The stakes were also high for the specialist. His brother is gay and had vowed to join the Air Force if the policy were repealed this year. Their father is also gay, which made attending military events somewhat awkward for the family.
"It just made for a weird situation," he said.
As the debate intensified in recent months, several service members became emboldened. Many began voicing their positions bluntly and openly through outlets such as Facebook and Twitter.
This summer, active-duty gay troops started an underground lobbying group called Out Serve. Members joined by word of mouth, forming chapters across the country, in war zones and in other countries with large U.S. military contingents.
They called key senators thought to be on the fence, telling them of the toll the policy had taken on their careers and personal lives.
"We are hoping to get this issue taken care of ASAP," the chapter president of troops stationed in Germany, a 26-year-old Air Force staff sergeant, said in an interview the night before the vote. "We do not want to run out of time with this Congress. We believe this will be a very hard issue to sell to the next Congress."
Some had become all but hopeless.
"I honestly have closed myself off to relationships, because they were either closeted relationships or there was just too much to hide," said a 26-year-old helicopter mechanic who recently completed a tour in Afghanistan.
A 31-year-old Army medic deployed in western Iraq said the policy has hurt his career.
"DADT has made me afraid to report discrimination," the specialist said in an interview over instant messaging. "I feel that I'm passed over [for promotion] because I am gay."
Cautiously optimistic, the Air Force staff sergeant and a dozen of his gay comrades headed out Saturday night to the Yours Australian Bar, a pub in Frankfurt.
Struggling to hear over the din of bar chatter, rock music and a soccer match, they monitored the hearing on C-SPAN and CNN using iPhones. When the news broke, they roared.
"We cheered like the Germans do for a win during a soccer match," the staff sergeant said from the bar, using instant messaging to communicate from his cellphone. The other patrons looked bemused as the soldiers toasted the news while they ate burgers and drank Foster's beer.
Gay service members interviewed for this article spoke on the condition of anonymity because the "don't ask" policy will remain in effect until President Obama signs the bill.
For some, the news was bittersweet. That was the case for a 28-year-old West Point Army captain who resigned from active duty this spring after wrestling for years with deprivation, loneliness and half-truths. His boyfriend was sitting next to him.
"Oh God, oh God," the decorated captain, who served two tours in Iraq, said by phone from Dallas as the vote neared. "My heart was thumping."

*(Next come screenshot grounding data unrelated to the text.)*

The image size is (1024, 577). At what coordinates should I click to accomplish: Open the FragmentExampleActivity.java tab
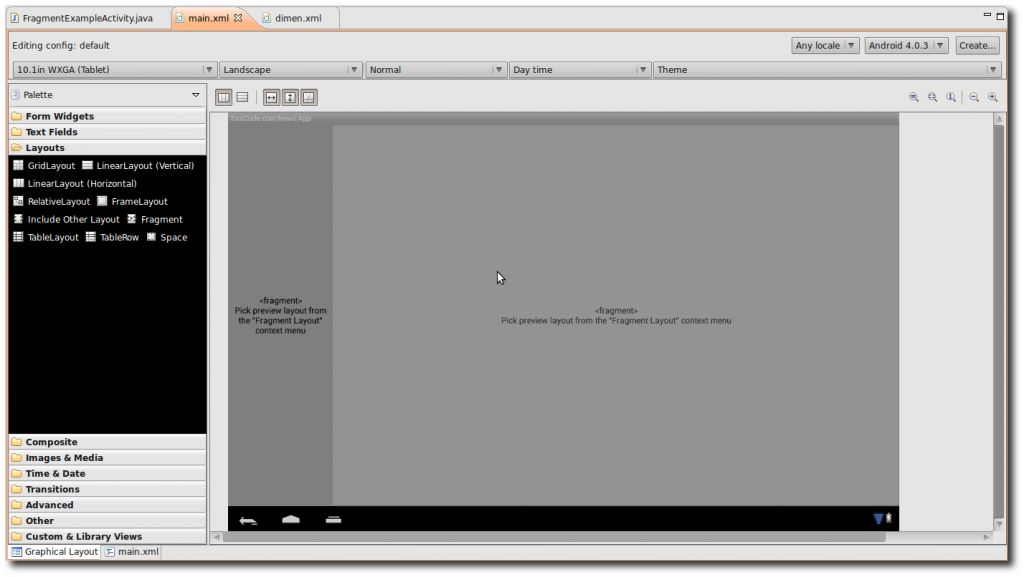(85, 17)
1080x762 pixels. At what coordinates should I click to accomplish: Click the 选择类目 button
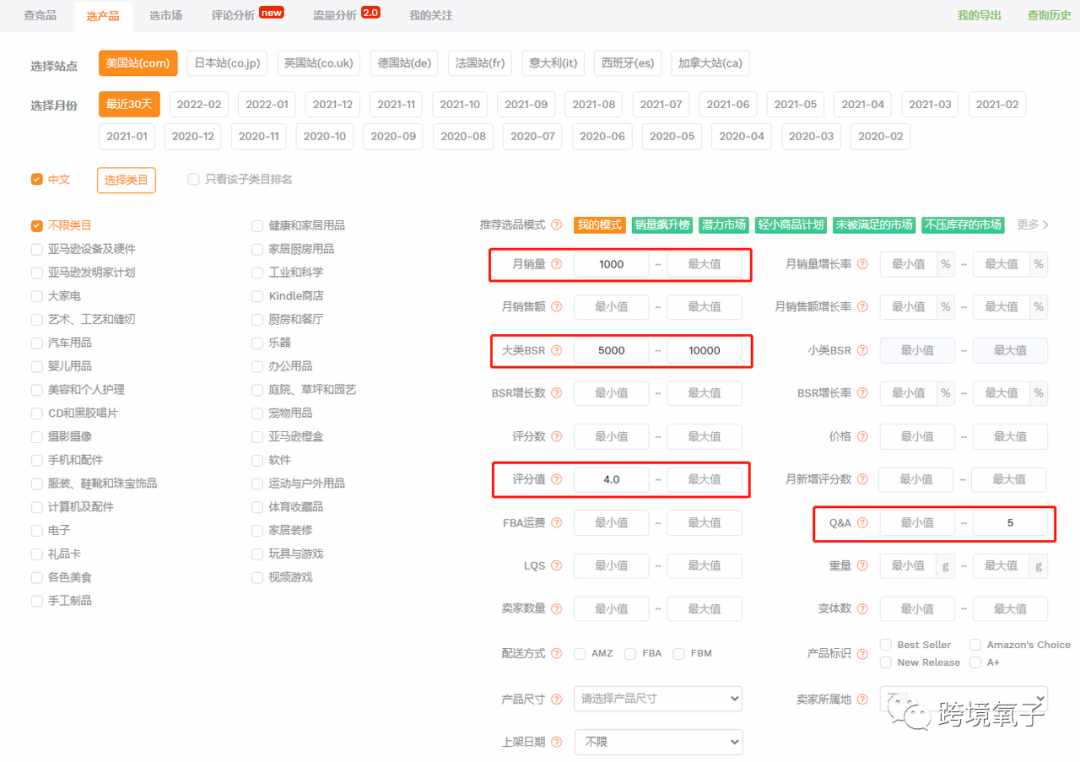click(x=126, y=180)
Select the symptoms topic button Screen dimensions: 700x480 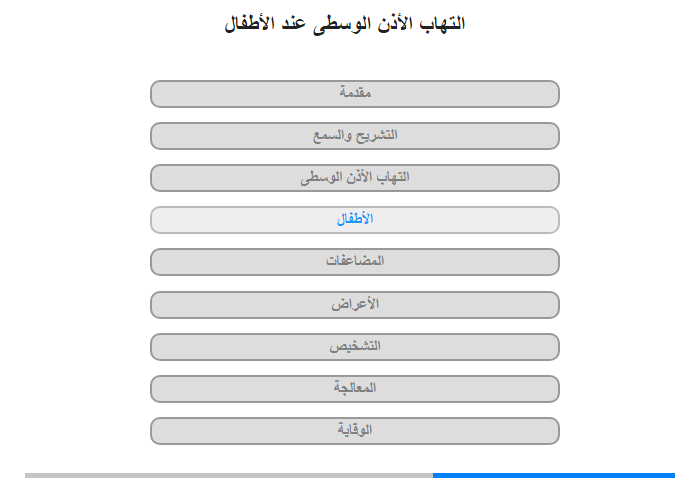click(x=354, y=305)
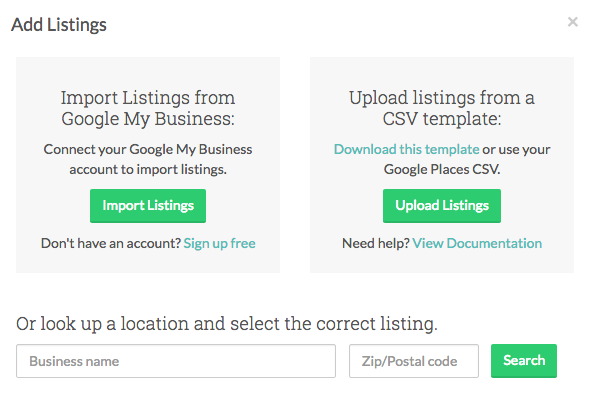The height and width of the screenshot is (413, 589).
Task: Follow the Sign up free link
Action: tap(219, 243)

Text messages began pouring in as soon as the tally was announced.
"So when are you back on active duty?" wrote a straight intelligence officer who served with him in Iraq in 2009.

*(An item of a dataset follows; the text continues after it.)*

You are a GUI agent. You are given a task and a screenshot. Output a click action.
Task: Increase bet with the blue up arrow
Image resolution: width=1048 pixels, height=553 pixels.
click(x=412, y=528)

"LOL. I dunno," the captain responded.
"Let me know so I can get stationed there," the intelligence officer wrote back. "I work with a lot of morons. It'd be nice to have a battle [buddy] with some common sense and discipline again."
Some service members wondered how the military will implement the repeal and how straight troops will react to the change, particularly in combat units, which tend to be more conservative.

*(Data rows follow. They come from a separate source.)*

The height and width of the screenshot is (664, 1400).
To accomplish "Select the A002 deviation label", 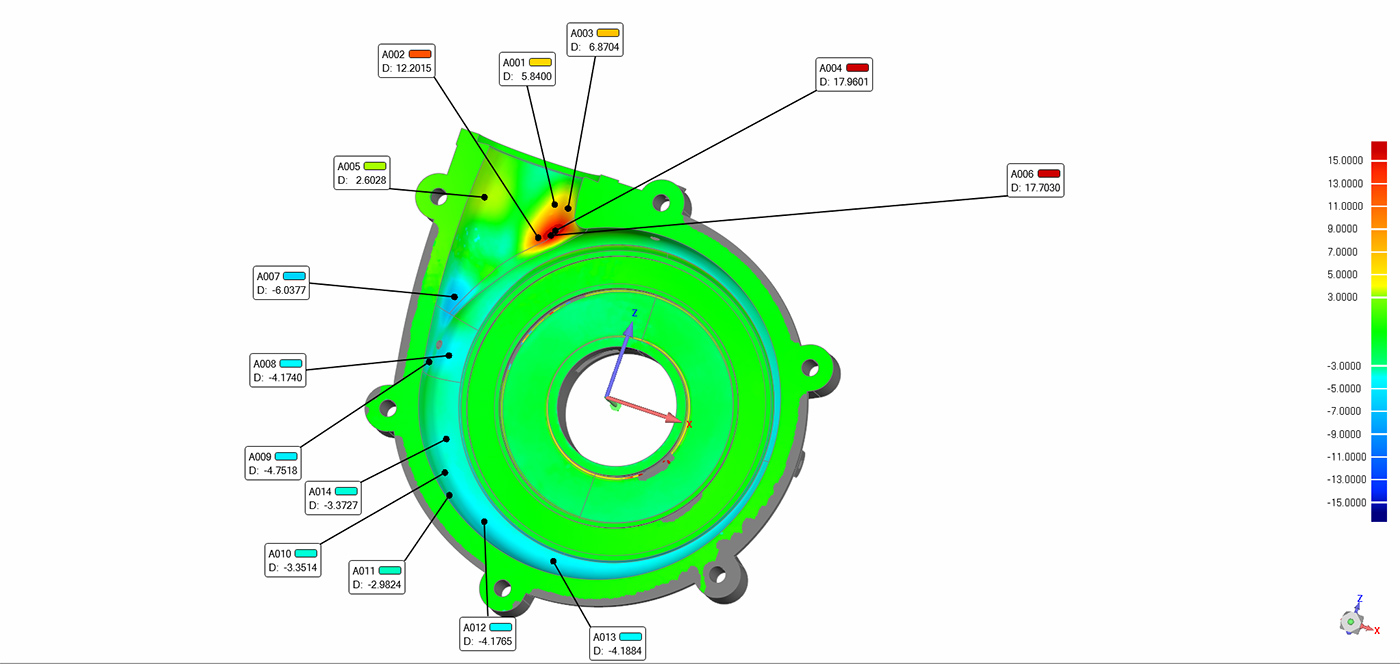I will point(407,61).
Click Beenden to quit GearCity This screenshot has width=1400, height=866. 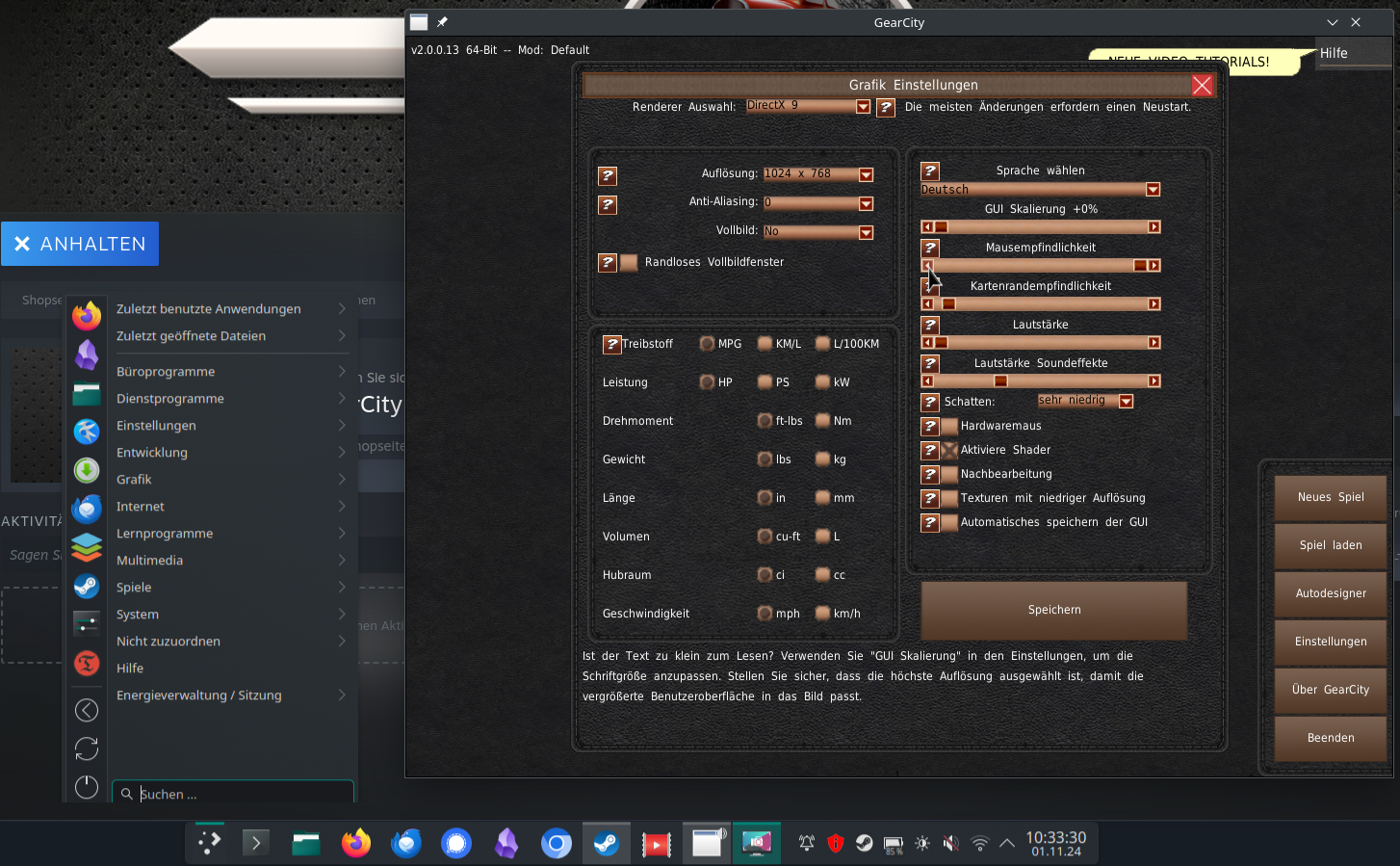tap(1330, 738)
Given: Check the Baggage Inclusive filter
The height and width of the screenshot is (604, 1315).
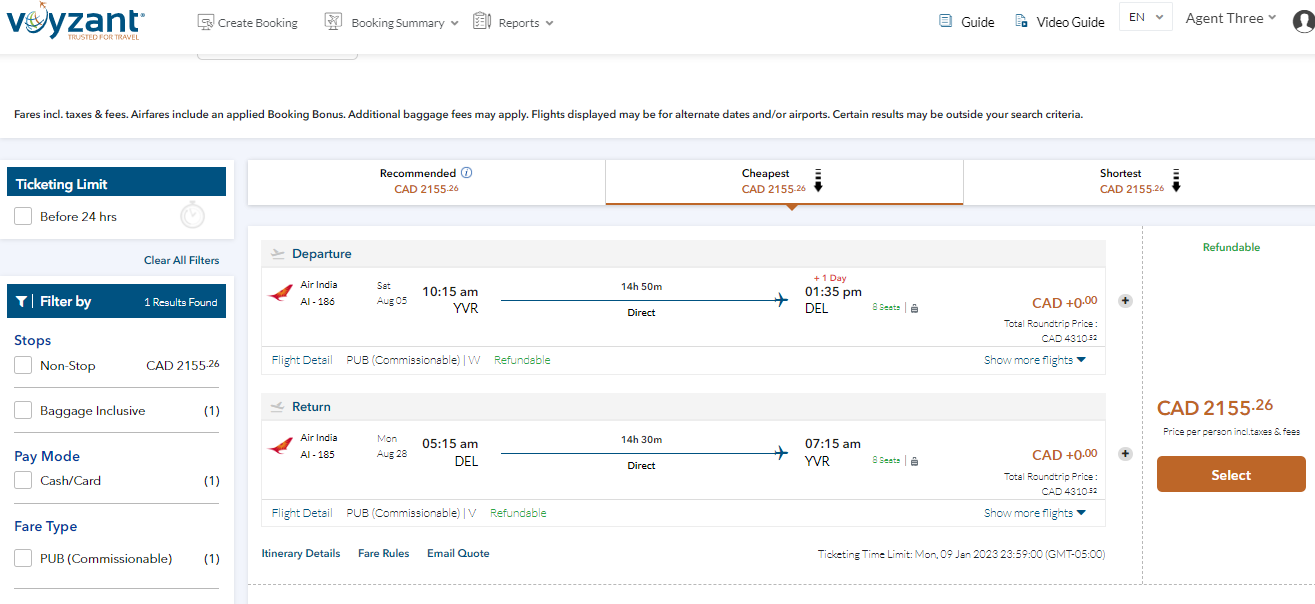Looking at the screenshot, I should point(23,411).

"The majority of younger, rank-and-file guys will be fine with it," said Marine Capt. Tom Garnett, who is straight and a reservist at a Virginia law school. "But we are a conservative service, and one angry Marine makes a lot more noise than 30 ambivalent Marines."
At the outpost in eastern Afghanistan, the lieutenant appeared undisturbed about not having all the answers right away as he and the specialist sat in the outpost's tactical operations center.
"I have no idea how the process is going to be," he said. "But we know what the end state is. There's not a whole lot of ambiguity."